The function get_value() is deprecated, use loc or iloc instead. This is a good summary of loc and iloc, and here is a great pandas cheatsheet to reference.

  • You can use python lists as iterators; for your second loop:
for user in undesirable_users:
    data = data.drop(data.loc[data['user_id'] == user].index)
Dagorodir
  • 104
  • 1
  • 10
  • thanks! concerning the usage of get_value() it works with me usually very faster than iloc and loc. moreover, I had used your code but it s executed slowly. I need a faster method. thank you again – Nirmine May 03 '19 at 00:02
  • concerning my data it is a dataframe and operation per user is a series that is created by : operation_per_user = data['user_id'].value_counts() – Nirmine May 03 '19 at 00:03
  • @Nirmine - See the edit, you can just add the values from the `operation_per_user` series to `data` as a column, then perform the drop/logical selection in one line. – Dagorodir May 03 '19 at 00:14
0

Why not just filter them? You don't need to loop at all.
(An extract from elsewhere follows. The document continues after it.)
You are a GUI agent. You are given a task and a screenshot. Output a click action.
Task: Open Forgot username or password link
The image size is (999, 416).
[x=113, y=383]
You can get the filtered indexes by:

operations_per_user.index[operations_per_user <= 3]

And then you can filter these indexes from the df, making the solution:

data = data[data['user_id'] not in (operations_per_user.index[operations_per_user <= 3])]

EDIT

My understanding is that you want to remove any user that occurs less than 3 times in the data. You won't need to create a value_counts list for that, you could do a groupby and find the counts and then filter on that basis.

filtered_user_ids = data.groupby('user_id').filter(lambda x: len(x) <= 3)['user_id'].tolist()

data = data[~data[user_id].isin(filtered_user_ids)]
razdi
  • 1,388
  • 15
  • 21
  • thanks! but I get this erreor : TypeError: 'Series' objects are mutable, thus they cannot be hashed – Nirmine May 02 '19 at 23:56
  • thanks a lot but I get the following error during executng the second instruction( data=data[.....]) : ValueError: The truth value of a Series is ambiguous. Use a.empty, a.bool(), a.item(), a.any() or a.all(). – Nirmine May 03 '19 at 01:03
  • That was a quick fix. Have a look – razdi May 03 '19 at 01:13
  • Thank you razdi I do appreciate your help It works now – Nirmine May 03 '19 at 01:17
0

Rather than dropping, you can simply select the rows you want to keep reverting the logical condition.

First, select the user to keep only.
Then get a boolean list, length equal to data rows.
Finally, select the rows to keep.

keepusers = operation_per_user.loc[operation_per_user > 3]
tokeep = [uid in keepuser for uid in data['user_id']]
newdata = data.loc[tokeep]
Valentino
  • 7,291
  • 6
  • 18
  • 34